ポイント用ガードレールの導入(基準線側R≦1000m)

  • 事故名:東北本線東十条構内脱線事故
  • 発生日時:1969年12月26日
  • 事故概況:東北本線東十条構内において、50N内方10番分岐器を対向で進入した際、基本レールおよびトングレールの摩耗は当時の保守限度内であったが、異線進入し脱線した。
  • 事故原因:基準線側の基本レールが側面摩耗し、後にトングレールが変形・水平摩耗した状態のところに直立摩耗した車輪が進入したため。
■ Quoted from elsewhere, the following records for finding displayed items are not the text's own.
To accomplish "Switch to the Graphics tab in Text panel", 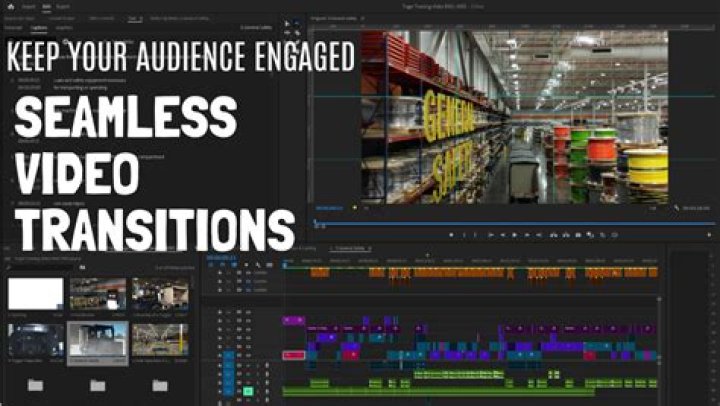I will 64,28.
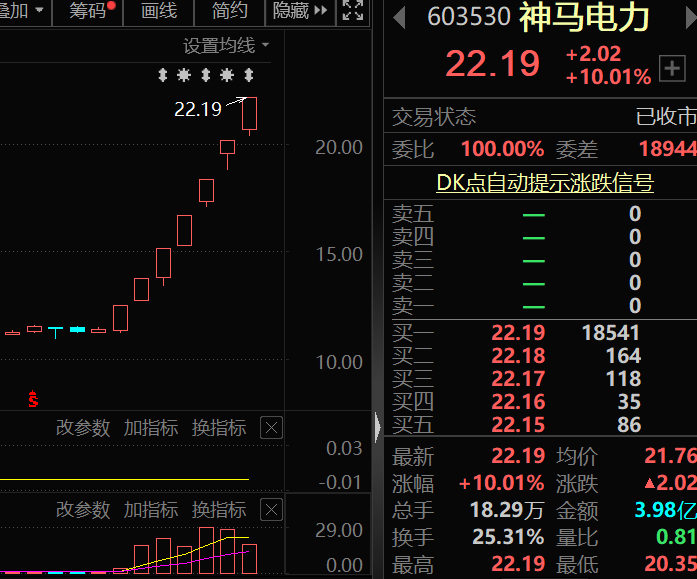The height and width of the screenshot is (579, 697).
Task: Click the add-to-watchlist plus icon
Action: pos(671,68)
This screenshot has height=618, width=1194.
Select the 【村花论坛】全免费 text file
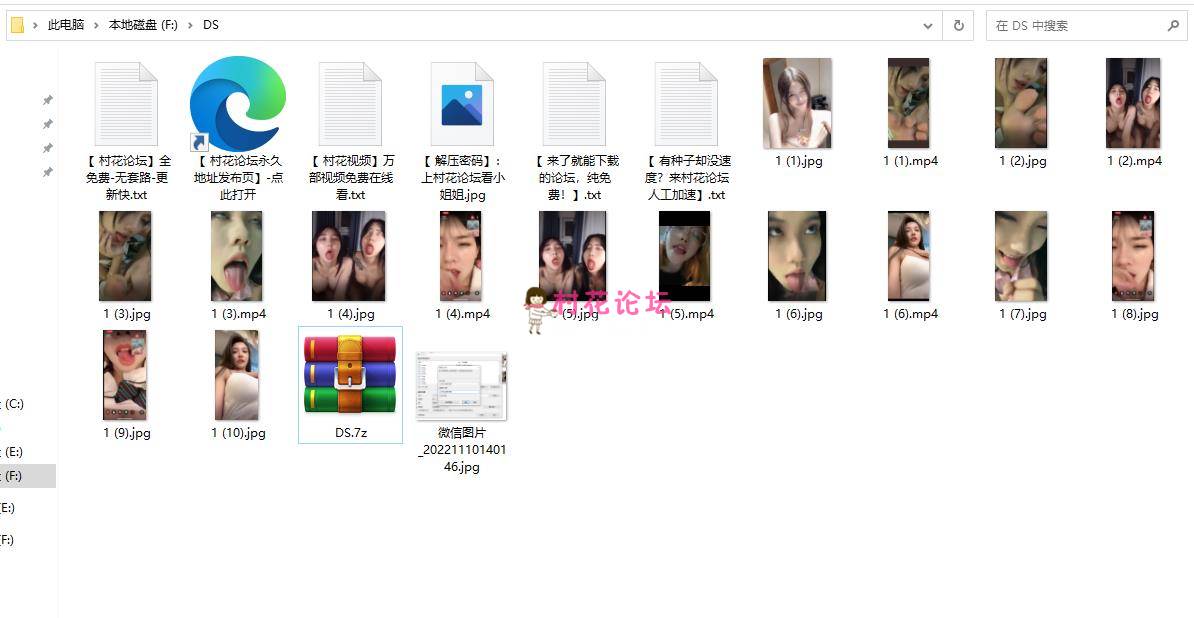click(126, 104)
スイッチアジャスタロッドの離れ管理(離れ50㎜以上等)/脱落防止金具の標準化

  • 事故名:総武本線西船橋駅構内軌道短絡事象/山手貨物線恵比寿構内脱線事故
  • 発生日時:1970年1月19日/1974年
  • 事故概況:脱落防止金具が前方に飛び出しスイッチアジャスタロッドと接触、軌道回路の短絡により輸送障害が発生した。/転てつ棒ボルトの折損によりボルトナットが抜け落ち、連結板との接続が途切れ、トングレールの転換ができず、進入してきた列車が脱線した。脱落防止金具自体は1952年の函館本線落部駅構内の脱線転覆事故を契機に、1966年11月にNレール用(ウィットねじ使用)、1969年12月にNレール用(メートルねじ使用)を制定している。
  • 事故原因:メートルねじ化に伴い旧来のものより7㎜長い設計で、スイッチアジャスタロッドと接触しやすい状況であった。/転てつ棒ボルトが折損した際、抜け落ちてしまい、連結板との接続が途切れるため。
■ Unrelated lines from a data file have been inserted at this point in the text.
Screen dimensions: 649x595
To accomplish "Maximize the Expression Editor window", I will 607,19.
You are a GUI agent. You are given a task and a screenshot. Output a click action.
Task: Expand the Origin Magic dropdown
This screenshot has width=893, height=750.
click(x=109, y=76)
クロッシング交換基準の制定(累積通トン1.8億トンを標準に交換)、可動レールの構造改良(底部の窓部の大きさを改良)、分岐器細密検査周期の見直し(留意点を定め、年2回の解体検査と目視検査を実施)(幹)

  • 事故名:東海道新幹線岐阜羽島構内クロッシング損傷
  • 発生日時:1984年11月2日 0時15分
  • 事故概況:東海道新幹線岐阜羽島構内の分岐器(マンガン可動クロッシング)において、可動レールに底部横裂を発見するという事象が発生した。
  • 事故原因:可動レールは鋳造時に中空構造となっており、内部に鉄筋を配置しポリモルタルを充填し断面強化を図っているが、繰り返し荷重に対しては弱い構造であり、抜本的な抑止策もなかったため。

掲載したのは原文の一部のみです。